The ledger that proved nothing happened
The Merkle chain was hashing the envelope and leaving the letter unsigned.
Six fields went into the leaf hash — subjectId, seqNum, entryType,
actorId, actorRole, occurredAt. That proves an entry existed at
position N, by actor Y, at time T. It does not prove what the entry said.
A DBA could change caseStatus = REJECTED to APPROVED and the chain
wouldn’t notice. The agent signature covered the same six fields — the
bilateral signing infrastructure proved the agent signed something, not
what it signed.
The DESIGN.md rationale called this intentional: “domain labels do not participate in tamper detection.” I’d written that myself, and it was wrong. It treated an implementation shortcut as a security principle. RFC 9162, Git, blockchain — every serious append-only log hashes content. We were the outlier.

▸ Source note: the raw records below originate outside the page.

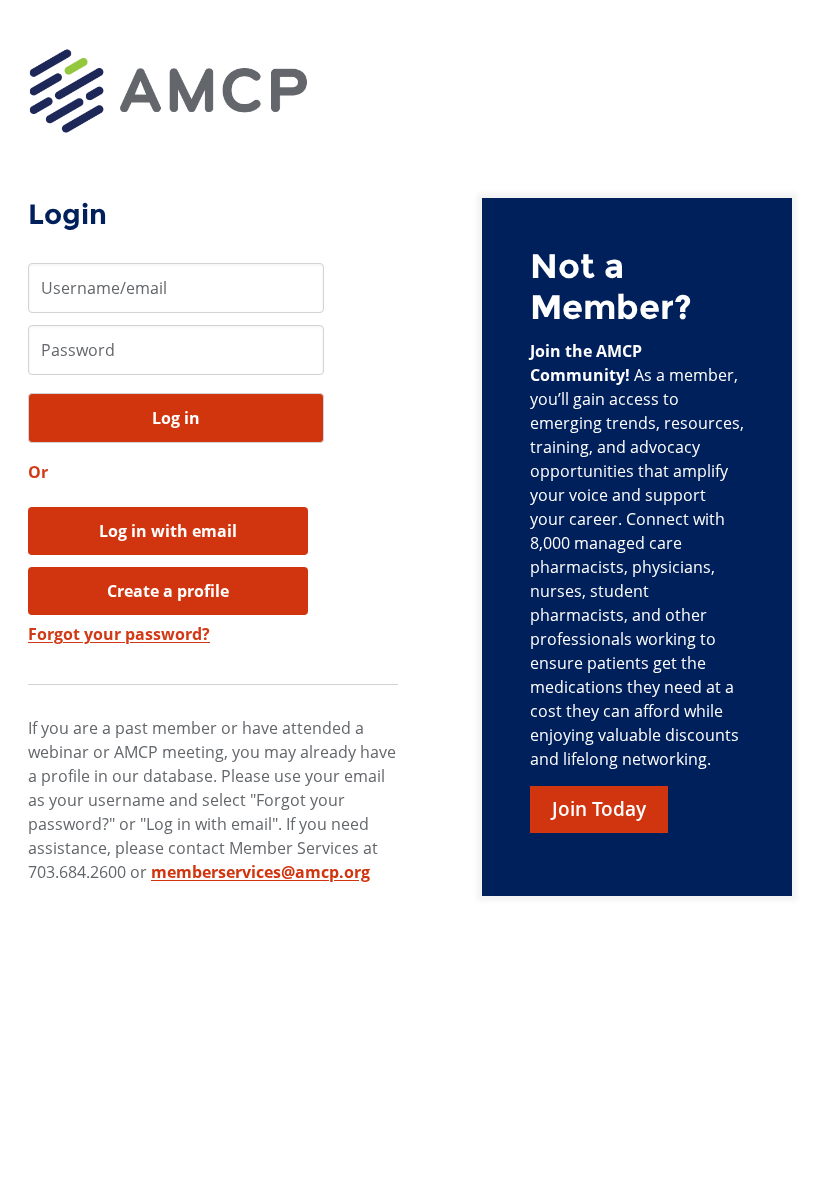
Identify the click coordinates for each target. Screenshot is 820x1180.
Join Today (599, 809)
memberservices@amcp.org (260, 872)
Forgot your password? (119, 634)
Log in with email (168, 531)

The pipeline problem underneath
The fix wasn’t just expanding the canonical form. The JPA save path
computed the digest before em.persist(), which triggered @PrePersist,
which ran the enricher pipeline. So even if we’d added supplementJson
to the hash months ago, provenance supplements set by
ProvenanceCaptureEnricher would have been excluded — the digest was
already locked in.
The in-memory path had it right by accident. It ran enrichers explicitly before computing the digest. Two implementations of the same repository, producing hashes with different content coverage, and no test caught it because each path was verified in isolation.
Signing is not enrichment
AgentSignatureEnricher sat in the enricher pipeline at @Priority(20),
running before ProvenanceCaptureEnricher at 30 — except that
ProvenanceCaptureEnricher never actually had @Priority(30). The
annotation was in the javadoc but never on the class. Both it and
TraceIdEnricher sorted to Integer.MAX_VALUE.
But the deeper problem wasn’t ordering. The signature is not content enrichment — it’s a seal. It has a hard dependency on the digest being final. Treating it as “enricher with a priority” obscured the architectural distinction between adding data and closing the envelope.

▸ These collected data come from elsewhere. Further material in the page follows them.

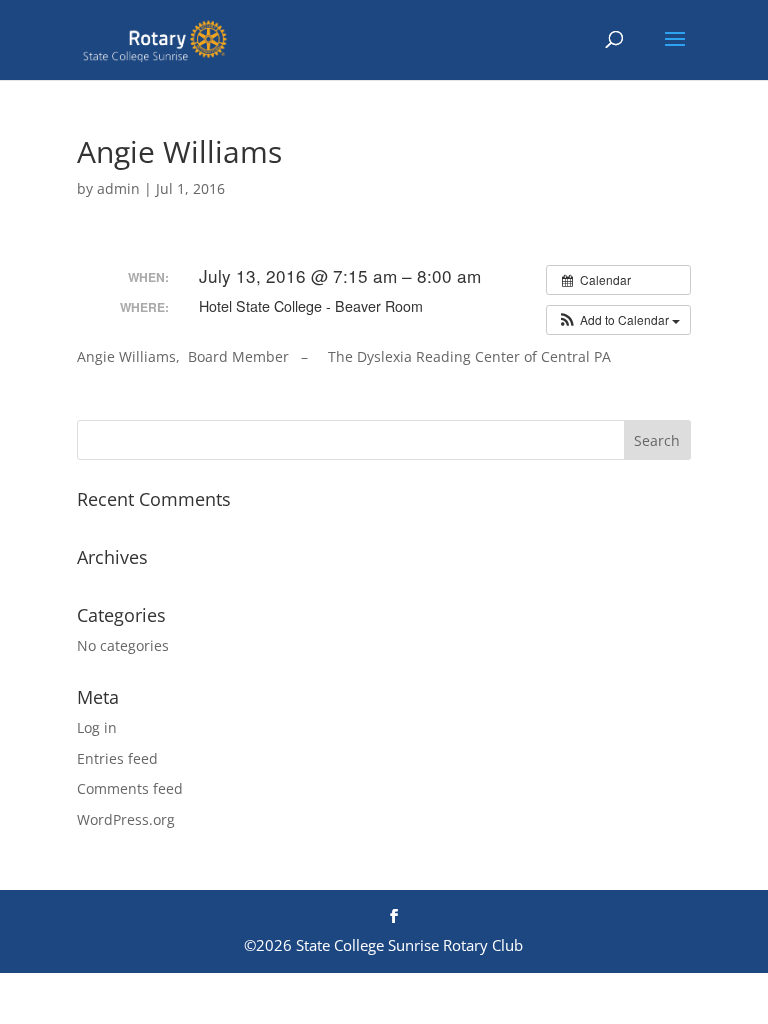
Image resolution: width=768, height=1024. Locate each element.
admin (118, 188)
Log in (97, 727)
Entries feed (117, 758)
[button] (618, 320)
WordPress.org (126, 819)
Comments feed (130, 788)
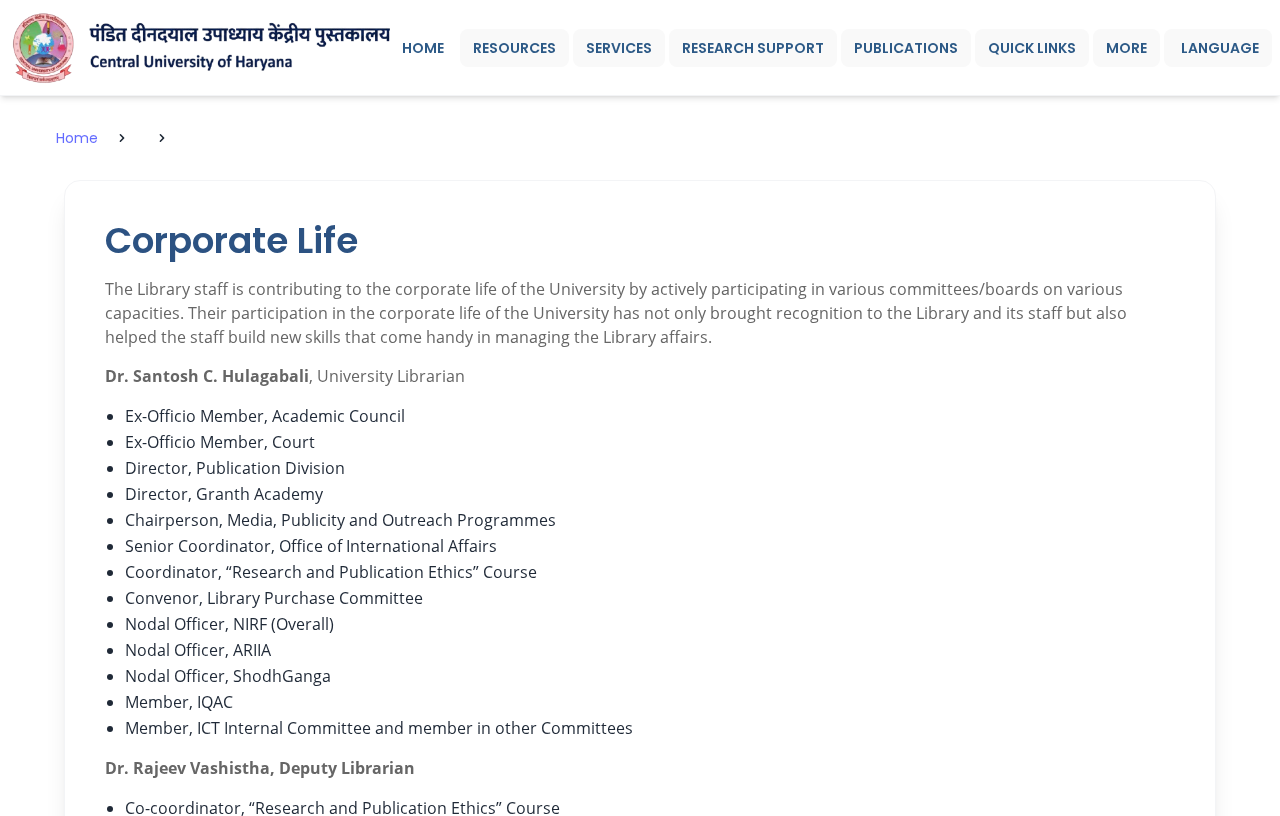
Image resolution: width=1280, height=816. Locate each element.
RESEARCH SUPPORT (753, 48)
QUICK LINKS (1032, 48)
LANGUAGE (1220, 48)
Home (77, 138)
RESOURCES (514, 48)
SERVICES (619, 48)
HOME (423, 48)
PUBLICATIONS (906, 48)
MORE (1126, 48)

We extracted it into AgentEntrySigner — a direct call in the save
pipeline, not a CDI-discovered enricher. The pipeline now reads linearly:
prepareKey → enrich → hash → sign → persist. The prepareKey phase
exists because ActorIdentityValidationEnricher needs the agent’s public
key to check DID bindings, but the actual signature has to come after
hashing. Two-phase signing: key material first, cryptographic seal last.
What the hash covers now
subjectId|seqNum|entryType|actorId|actorRole|occurredAt
|tenancyId|actorType|causedByEntryId|supplementJson|domainContent
canonicalBytes() moved from LedgerMerkleTree (a static utility) to
LedgerEntry (a public final instance method). The structural encoding
is sealed — subclasses can’t change it. They contribute domain-specific
bytes through domainContentBytes(), a protected override point. A
build-time guard in LedgerProcessor fails deployment if an @Entity
subclass has persistent fields but doesn’t override it.
KeyRotationEntry and ActorIdentityBindingEntry already have their
overrides. Engine and qhorus need theirs — mechanical, one method each.
The chain now proves what entries contain, not just that they exist.